# Your task
With no line left out, restate the data word for word.

# Provided entries
*** Begin section ***

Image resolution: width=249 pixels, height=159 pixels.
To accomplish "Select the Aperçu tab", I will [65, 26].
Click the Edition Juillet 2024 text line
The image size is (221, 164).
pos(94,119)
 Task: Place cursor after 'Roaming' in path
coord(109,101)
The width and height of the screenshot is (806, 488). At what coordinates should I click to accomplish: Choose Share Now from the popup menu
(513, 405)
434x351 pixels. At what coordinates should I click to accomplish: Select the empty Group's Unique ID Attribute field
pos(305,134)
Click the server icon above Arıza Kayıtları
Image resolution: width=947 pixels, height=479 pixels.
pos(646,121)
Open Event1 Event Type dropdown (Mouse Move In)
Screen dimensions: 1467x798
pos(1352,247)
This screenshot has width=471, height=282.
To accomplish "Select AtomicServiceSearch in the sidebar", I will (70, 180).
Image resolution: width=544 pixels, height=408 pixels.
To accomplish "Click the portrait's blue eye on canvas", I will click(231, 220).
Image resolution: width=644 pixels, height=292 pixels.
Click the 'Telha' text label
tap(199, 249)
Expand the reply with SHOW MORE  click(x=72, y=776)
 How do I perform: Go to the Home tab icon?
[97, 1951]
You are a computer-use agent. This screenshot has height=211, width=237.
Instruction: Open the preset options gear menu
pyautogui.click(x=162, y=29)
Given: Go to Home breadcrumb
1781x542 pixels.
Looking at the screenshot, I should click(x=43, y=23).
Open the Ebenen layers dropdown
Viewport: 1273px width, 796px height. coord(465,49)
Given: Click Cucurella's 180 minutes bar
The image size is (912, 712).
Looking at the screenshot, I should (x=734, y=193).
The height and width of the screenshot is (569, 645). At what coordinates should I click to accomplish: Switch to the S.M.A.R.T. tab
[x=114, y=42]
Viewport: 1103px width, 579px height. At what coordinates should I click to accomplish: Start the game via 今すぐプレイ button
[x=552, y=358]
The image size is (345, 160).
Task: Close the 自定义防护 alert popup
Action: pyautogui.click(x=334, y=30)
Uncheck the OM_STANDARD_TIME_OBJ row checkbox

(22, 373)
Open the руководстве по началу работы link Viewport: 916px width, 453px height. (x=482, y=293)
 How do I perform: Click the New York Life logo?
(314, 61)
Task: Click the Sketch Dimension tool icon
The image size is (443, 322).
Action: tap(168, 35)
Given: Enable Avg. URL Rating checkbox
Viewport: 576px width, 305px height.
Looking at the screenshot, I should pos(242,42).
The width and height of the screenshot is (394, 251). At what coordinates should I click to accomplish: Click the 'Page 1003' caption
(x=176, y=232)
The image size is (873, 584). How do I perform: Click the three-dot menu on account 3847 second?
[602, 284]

*** End section ***

# Your solution
Image resolution: width=249 pixels, height=159 pixels.
To accomplish "Select the Aperçu tab", I will [65, 26].
Click the Edition Juillet 2024 text line
The image size is (221, 164).
pos(94,119)
 Task: Place cursor after 'Roaming' in path
coord(109,101)
The width and height of the screenshot is (806, 488). At what coordinates should I click to accomplish: Choose Share Now from the popup menu
(513, 405)
434x351 pixels. At what coordinates should I click to accomplish: Select the empty Group's Unique ID Attribute field
pos(305,134)
Click the server icon above Arıza Kayıtları
Image resolution: width=947 pixels, height=479 pixels.
pos(646,121)
Open Event1 Event Type dropdown (Mouse Move In)
Screen dimensions: 1467x798
pos(1352,247)
This screenshot has width=471, height=282.
To accomplish "Select AtomicServiceSearch in the sidebar", I will (70, 180).
Image resolution: width=544 pixels, height=408 pixels.
To accomplish "Click the portrait's blue eye on canvas", I will click(231, 220).
Image resolution: width=644 pixels, height=292 pixels.
Click the 'Telha' text label
tap(199, 249)
Expand the reply with SHOW MORE  click(x=72, y=776)
 How do I perform: Go to the Home tab icon?
[97, 1951]
You are a computer-use agent. This screenshot has height=211, width=237.
Instruction: Open the preset options gear menu
pyautogui.click(x=162, y=29)
Given: Go to Home breadcrumb
1781x542 pixels.
Looking at the screenshot, I should click(x=43, y=23).
Open the Ebenen layers dropdown
Viewport: 1273px width, 796px height. coord(465,49)
Given: Click Cucurella's 180 minutes bar
The image size is (912, 712).
Looking at the screenshot, I should (x=734, y=193).
The height and width of the screenshot is (569, 645). At what coordinates should I click to accomplish: Switch to the S.M.A.R.T. tab
[x=114, y=42]
Viewport: 1103px width, 579px height. At what coordinates should I click to accomplish: Start the game via 今すぐプレイ button
[x=552, y=358]
The image size is (345, 160).
Task: Close the 自定义防护 alert popup
Action: pyautogui.click(x=334, y=30)
Uncheck the OM_STANDARD_TIME_OBJ row checkbox

(22, 373)
Open the руководстве по началу работы link Viewport: 916px width, 453px height. (x=482, y=293)
 How do I perform: Click the New York Life logo?
(314, 61)
Task: Click the Sketch Dimension tool icon
The image size is (443, 322).
Action: tap(168, 35)
Given: Enable Avg. URL Rating checkbox
Viewport: 576px width, 305px height.
Looking at the screenshot, I should pos(242,42).
The width and height of the screenshot is (394, 251). At what coordinates should I click to accomplish: Click the 'Page 1003' caption
(x=176, y=232)
The image size is (873, 584). How do I perform: Click the three-dot menu on account 3847 second?
[602, 284]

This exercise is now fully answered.